Gluten free flour is flour made of something other than wheat. Gluten-free flours we offer include acorn, buckwheat, corn, garbanzo bean, oat, potato, rice, tapioca and more. We also offer flours made with organic wheat, whole wheat, malted wheats, hard wheat, soft wheat, pastry wheat and more from the finest artisan mills in the world. If you’re not sure what flour to use for a dish or meal, give us a call!

Grain

Grains are actually seeds, with or without their outer hulls, harvested to eat or to use as ingredients in other dishes. As with flours, most mass-produced grains are refined, and the bran and the germ are removed from the grain kernel, leaving just sugar and starch. In addition to the refining process, today’s mass-produced grains have been bred to be transported and stored, and as a result, miss not just nutrition but also the flavor of the original ancient grains.

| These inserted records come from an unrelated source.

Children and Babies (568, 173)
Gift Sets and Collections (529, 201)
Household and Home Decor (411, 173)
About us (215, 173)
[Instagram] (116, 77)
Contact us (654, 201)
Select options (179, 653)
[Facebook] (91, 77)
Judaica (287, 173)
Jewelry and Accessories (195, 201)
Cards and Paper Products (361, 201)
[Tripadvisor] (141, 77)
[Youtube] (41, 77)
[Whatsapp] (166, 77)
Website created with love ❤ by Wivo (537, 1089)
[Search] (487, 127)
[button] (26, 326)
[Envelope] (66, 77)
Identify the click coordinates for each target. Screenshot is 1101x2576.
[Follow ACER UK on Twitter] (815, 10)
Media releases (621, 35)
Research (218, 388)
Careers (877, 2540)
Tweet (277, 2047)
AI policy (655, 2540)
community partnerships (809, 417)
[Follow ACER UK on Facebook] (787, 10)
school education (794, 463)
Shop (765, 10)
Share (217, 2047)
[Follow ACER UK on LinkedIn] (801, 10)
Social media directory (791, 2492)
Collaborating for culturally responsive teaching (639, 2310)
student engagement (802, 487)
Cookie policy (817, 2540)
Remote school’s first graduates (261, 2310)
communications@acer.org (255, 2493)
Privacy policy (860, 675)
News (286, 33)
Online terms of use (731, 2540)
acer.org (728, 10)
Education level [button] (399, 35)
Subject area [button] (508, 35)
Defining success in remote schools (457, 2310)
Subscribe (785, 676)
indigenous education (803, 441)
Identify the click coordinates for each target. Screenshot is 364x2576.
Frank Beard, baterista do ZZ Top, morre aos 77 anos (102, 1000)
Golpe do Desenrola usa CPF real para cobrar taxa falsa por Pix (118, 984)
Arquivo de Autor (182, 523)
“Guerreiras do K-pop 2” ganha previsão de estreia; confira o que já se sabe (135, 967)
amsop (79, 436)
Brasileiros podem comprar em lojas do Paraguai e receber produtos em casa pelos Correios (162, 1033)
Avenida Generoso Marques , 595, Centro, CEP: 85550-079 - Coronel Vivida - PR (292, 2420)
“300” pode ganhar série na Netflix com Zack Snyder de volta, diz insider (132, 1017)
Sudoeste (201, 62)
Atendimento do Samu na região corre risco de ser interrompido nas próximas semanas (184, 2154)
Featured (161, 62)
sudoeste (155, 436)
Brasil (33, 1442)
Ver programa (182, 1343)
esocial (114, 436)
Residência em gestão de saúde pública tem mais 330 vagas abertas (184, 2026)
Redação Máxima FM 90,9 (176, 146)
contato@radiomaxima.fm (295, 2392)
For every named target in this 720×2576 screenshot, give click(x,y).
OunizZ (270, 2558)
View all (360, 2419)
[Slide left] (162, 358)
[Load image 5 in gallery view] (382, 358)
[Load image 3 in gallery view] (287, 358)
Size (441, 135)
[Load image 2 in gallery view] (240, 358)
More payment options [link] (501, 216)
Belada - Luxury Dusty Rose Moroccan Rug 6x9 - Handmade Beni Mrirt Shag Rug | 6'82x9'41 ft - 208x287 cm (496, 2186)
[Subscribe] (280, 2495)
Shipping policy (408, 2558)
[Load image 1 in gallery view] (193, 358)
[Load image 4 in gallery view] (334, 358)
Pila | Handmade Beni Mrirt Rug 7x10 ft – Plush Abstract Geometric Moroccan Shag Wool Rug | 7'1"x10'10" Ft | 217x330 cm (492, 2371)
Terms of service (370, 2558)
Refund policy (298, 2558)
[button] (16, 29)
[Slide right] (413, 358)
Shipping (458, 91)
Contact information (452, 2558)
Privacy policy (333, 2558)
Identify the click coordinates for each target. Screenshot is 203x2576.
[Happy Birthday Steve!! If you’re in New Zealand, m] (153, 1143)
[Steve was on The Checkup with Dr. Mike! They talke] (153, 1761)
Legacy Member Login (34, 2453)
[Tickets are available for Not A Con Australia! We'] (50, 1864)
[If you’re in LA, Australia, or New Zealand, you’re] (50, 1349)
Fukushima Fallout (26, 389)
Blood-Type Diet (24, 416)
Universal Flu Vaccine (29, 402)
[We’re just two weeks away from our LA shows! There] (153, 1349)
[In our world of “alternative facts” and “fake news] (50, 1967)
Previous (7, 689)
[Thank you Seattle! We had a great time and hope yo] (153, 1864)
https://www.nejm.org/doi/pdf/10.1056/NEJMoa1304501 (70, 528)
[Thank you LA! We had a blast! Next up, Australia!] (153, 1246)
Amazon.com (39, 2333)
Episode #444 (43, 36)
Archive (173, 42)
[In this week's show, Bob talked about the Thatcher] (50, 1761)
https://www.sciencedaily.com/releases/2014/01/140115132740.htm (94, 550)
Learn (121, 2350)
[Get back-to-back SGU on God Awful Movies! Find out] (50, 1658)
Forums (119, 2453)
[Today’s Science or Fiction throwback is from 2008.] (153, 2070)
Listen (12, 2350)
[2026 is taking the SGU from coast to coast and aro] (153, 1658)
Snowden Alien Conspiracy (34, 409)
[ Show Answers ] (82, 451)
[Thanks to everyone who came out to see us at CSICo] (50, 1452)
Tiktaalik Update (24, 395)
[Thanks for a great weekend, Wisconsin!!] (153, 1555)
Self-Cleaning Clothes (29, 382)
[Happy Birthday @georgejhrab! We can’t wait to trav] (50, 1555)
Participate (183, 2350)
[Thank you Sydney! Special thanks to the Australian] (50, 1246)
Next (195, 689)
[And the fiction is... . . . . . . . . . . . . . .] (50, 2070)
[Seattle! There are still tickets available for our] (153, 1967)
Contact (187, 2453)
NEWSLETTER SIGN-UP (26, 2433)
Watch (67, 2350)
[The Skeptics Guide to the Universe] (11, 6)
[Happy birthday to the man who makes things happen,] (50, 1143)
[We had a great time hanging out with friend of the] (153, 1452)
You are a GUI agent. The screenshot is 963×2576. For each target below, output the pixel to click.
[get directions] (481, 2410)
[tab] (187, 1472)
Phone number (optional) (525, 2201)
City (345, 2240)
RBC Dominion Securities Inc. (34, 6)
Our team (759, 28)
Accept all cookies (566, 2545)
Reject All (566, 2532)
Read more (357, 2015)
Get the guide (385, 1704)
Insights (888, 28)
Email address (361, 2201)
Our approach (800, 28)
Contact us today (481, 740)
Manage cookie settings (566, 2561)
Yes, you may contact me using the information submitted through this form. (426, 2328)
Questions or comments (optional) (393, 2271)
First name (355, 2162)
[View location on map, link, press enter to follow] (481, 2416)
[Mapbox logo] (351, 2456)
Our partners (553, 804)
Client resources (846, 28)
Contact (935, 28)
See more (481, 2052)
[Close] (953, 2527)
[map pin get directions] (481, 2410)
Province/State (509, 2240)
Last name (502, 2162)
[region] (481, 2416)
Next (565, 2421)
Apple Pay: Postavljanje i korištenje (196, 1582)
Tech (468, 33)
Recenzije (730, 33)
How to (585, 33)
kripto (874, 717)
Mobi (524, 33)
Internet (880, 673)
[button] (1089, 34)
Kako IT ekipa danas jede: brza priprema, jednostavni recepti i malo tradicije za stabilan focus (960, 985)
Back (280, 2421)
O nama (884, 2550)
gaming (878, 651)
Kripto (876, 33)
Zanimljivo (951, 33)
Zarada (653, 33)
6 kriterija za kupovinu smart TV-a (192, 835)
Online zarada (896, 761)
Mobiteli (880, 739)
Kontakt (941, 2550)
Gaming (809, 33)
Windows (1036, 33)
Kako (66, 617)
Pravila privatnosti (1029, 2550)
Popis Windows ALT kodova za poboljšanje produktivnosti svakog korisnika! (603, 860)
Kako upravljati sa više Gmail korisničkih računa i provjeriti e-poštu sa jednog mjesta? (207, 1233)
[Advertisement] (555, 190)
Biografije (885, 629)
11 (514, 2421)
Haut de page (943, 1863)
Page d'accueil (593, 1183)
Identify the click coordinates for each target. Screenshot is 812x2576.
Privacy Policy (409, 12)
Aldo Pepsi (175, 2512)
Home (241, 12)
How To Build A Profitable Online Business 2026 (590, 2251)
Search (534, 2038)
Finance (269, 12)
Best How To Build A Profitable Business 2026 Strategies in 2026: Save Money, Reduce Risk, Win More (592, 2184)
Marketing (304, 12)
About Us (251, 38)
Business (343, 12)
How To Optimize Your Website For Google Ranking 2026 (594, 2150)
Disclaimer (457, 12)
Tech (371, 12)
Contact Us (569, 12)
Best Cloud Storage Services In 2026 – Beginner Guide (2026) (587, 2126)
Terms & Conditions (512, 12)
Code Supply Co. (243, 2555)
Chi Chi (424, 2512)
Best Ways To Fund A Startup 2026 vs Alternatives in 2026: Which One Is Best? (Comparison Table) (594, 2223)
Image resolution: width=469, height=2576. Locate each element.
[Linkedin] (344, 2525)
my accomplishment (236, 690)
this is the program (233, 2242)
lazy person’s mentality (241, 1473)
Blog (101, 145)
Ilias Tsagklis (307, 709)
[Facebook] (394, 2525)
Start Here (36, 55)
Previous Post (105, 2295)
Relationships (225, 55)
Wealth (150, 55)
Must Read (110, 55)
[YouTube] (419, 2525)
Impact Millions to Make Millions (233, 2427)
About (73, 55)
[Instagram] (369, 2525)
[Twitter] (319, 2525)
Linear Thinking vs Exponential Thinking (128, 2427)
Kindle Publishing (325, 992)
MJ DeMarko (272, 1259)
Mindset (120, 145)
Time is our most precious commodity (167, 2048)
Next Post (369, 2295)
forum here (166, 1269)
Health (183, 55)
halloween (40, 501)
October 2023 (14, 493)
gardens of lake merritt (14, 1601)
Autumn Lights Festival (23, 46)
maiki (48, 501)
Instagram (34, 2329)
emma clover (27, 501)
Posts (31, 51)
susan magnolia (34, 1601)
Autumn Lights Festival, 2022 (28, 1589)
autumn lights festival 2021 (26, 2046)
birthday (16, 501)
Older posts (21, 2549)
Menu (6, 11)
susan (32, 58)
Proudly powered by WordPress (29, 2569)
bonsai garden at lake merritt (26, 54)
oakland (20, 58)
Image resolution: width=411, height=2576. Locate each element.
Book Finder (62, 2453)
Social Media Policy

Fortunately, artisan grains are making a comeback as diners crave authentic products and flavors. We carry brands like Anson Mills, which has recovered the Native American strains of corn and offers extremely flavorful cornmeal, grits and oats.  We supply Italian Farro from Rustichella, whole and a finely cracked Farro Couscous.  Also, we carry organic Spelt, Farro, Kamut and Purple Prairie Barley from organic farmers in Montana under the Timeless label.